**TASK TO COMPLETE**
Write out, precisely and in full, each line of the material.

**DATA TO USE**
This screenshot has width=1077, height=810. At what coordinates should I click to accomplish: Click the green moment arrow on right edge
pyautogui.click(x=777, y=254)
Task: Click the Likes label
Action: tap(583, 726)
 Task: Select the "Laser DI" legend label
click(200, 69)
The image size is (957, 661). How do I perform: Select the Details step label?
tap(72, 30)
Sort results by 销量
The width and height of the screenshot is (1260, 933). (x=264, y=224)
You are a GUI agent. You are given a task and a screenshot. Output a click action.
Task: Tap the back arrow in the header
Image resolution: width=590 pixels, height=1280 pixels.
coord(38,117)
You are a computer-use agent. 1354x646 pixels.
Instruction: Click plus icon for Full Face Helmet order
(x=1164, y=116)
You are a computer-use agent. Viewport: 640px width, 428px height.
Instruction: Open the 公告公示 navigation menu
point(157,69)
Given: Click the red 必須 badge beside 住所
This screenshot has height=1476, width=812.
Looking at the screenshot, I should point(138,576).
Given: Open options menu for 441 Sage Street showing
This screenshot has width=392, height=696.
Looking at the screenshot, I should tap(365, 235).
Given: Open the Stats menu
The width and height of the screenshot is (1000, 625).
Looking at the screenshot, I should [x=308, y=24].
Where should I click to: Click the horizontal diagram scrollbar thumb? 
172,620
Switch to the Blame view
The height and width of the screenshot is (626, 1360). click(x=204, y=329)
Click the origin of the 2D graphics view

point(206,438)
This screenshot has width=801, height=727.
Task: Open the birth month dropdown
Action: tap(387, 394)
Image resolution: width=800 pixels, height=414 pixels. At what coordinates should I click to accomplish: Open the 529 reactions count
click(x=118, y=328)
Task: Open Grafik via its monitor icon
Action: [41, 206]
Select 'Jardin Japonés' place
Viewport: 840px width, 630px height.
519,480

**ANSWER SPACE**
This screenshot has width=1077, height=810. At what coordinates should I click to accomplish: Click the green moment arrow on right edge
pyautogui.click(x=777, y=254)
Task: Click the Likes label
Action: tap(583, 726)
 Task: Select the "Laser DI" legend label
click(200, 69)
The image size is (957, 661). How do I perform: Select the Details step label?
tap(72, 30)
Sort results by 销量
The width and height of the screenshot is (1260, 933). (x=264, y=224)
You are a GUI agent. You are given a task and a screenshot. Output a click action.
Task: Tap the back arrow in the header
Image resolution: width=590 pixels, height=1280 pixels.
coord(38,117)
You are a computer-use agent. 1354x646 pixels.
Instruction: Click plus icon for Full Face Helmet order
(x=1164, y=116)
You are a computer-use agent. Viewport: 640px width, 428px height.
Instruction: Open the 公告公示 navigation menu
point(157,69)
Given: Click the red 必須 badge beside 住所
This screenshot has height=1476, width=812.
Looking at the screenshot, I should point(138,576).
Given: Open options menu for 441 Sage Street showing
This screenshot has width=392, height=696.
Looking at the screenshot, I should tap(365, 235).
Given: Open the Stats menu
The width and height of the screenshot is (1000, 625).
Looking at the screenshot, I should [x=308, y=24].
Where should I click to: Click the horizontal diagram scrollbar thumb? 
172,620
Switch to the Blame view
The height and width of the screenshot is (626, 1360). click(x=204, y=329)
Click the origin of the 2D graphics view

point(206,438)
This screenshot has width=801, height=727.
Task: Open the birth month dropdown
Action: tap(387, 394)
Image resolution: width=800 pixels, height=414 pixels. At what coordinates should I click to accomplish: Open the 529 reactions count
click(x=118, y=328)
Task: Open Grafik via its monitor icon
Action: [41, 206]
Select 'Jardin Japonés' place
Viewport: 840px width, 630px height.
519,480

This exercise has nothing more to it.